I think this issue is particularly prominent in so-called "mega" churches.

Mega-church pastors tend to make a lot of money. And why not? After all, the sheer size of their congregations means the giving totals are huge. They often write devotionals and life books. Their worship leaders write music we all sing each week. And, really, there are relatively very few people qualified to lead and sustain those types of organizations. Rare talent commands exceptional remuneration. There's nothing wrong with that. Furthermore, we don't worry about whether other successful Christians are paycheck-driven. Why should it be so different for pastors (or worship leaders)?

Still, how does one hear the call of God through all that?

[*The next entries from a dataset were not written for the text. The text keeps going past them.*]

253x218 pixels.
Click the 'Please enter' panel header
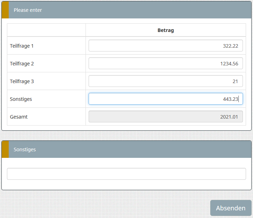129,10
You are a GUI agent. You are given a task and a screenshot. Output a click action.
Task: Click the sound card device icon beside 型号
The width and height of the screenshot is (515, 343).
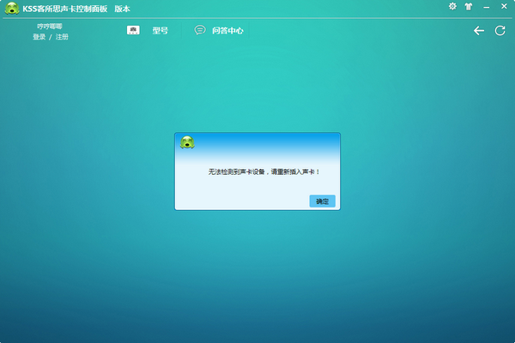[x=133, y=30]
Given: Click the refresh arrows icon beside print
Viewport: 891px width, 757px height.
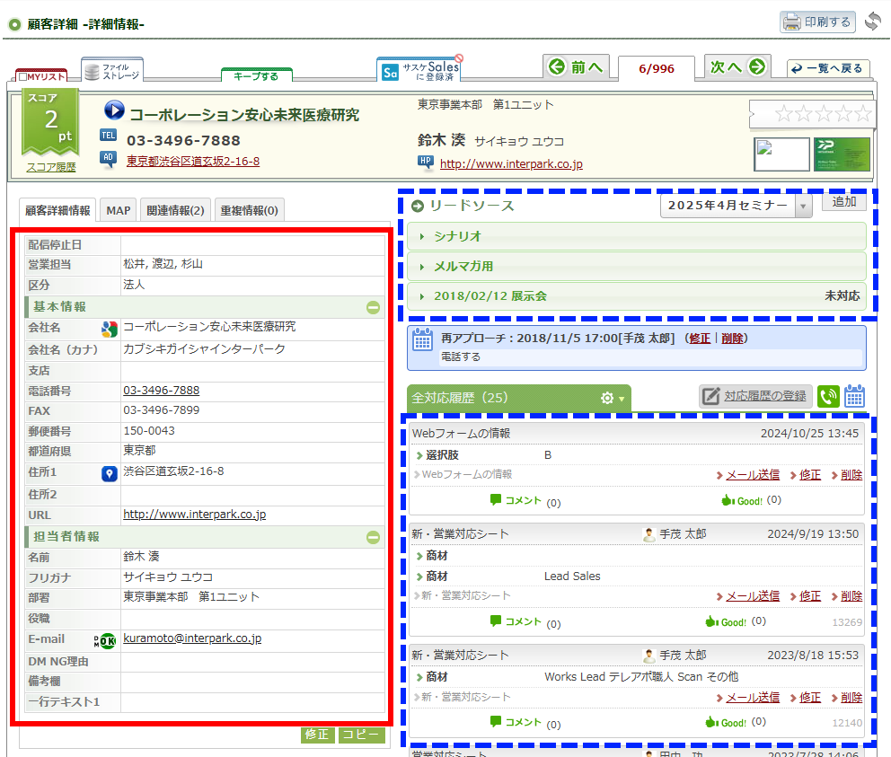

How can one keep the heart open to missions serving the poor or marginalized, if that mission means giving up the highly-paid position one had worked so hard for? It's tough for a mega-church pastor to feel led to serve at a small church or in a third world nation.

The question is definitely personal. Each of us has to decide how much is enough. I pray that every highly-paid pastor is always able to hear God's voice. And I pray that every not-so-well-paid pastor has the strength and means to keep serving God's people. Either way, it's going to be a struggle.

Todd, it is definitely a thing. I finally remembered where it comes from. The letter of call.

"We also promise and oblige ourselves to review with you annually in the light of the synodical Ministers’  Compensation Guidelines the adequacy of this compensation prior to the adoption of the church budget."

Boom! ;)


Pastor Cecil,

Thank you for prescribing spiritual discernment regarding this issue.  It can be a tricky one!  For some reason, some people seem to equate office hours with the number of hours the pastor actually works, not realizing that often he/she does his/her best work away from the "office."  But I agree, balance is needed.  One thing I've done recently with council approval is to spend some of my "office hours" at the local Tim Horton's.  So, I spend most Tuesday afternoons there, so I call it "Timmy Tuesday."  I've found that more people (church and community) are willing to visit me at the local Timmy's than drop by the church "office."  I would encourage other pastors to try it!





Good advice! One of the distinct observations I made in transitioning from the parish ministry to chaplaincy was that I suddenly felt less stressed. In analyzing why, I observed that it probably related to suddenly having boundaries I had failed to create for myself in the parish. I suddenly had working hours and non-working hours (not to mention a more defined list of responsibilities). I had weekends that I was committed to preach or be on-call and weekends that I felt fairly free. I was struck by how much healthier this was. My advice to pastors since that time is to give yourself permission to communicate to your congregation (over and over, if necessary) that you have and need boundaries and schedules. Know that it is ok to focus on what you are good at and delegate other things that are not your forte. Commit to sermon prep time, visiting time, administrative time, etc. and time to be "off the clock" (Sabbath). You will be healthier, your work will be more focused, and your congregation will come to appreciate you as a well organized professional.

Larry -

As for your retirement pension.  Good advice to save more.  I certainly don't see the current CRC pension plan being sufficient in coming decades.  I would like to see us move away from a defined benefit pension towards a defined contribution pension system (Like the RCA) to encourage pastors to know more about our own (and our church's) financial matters.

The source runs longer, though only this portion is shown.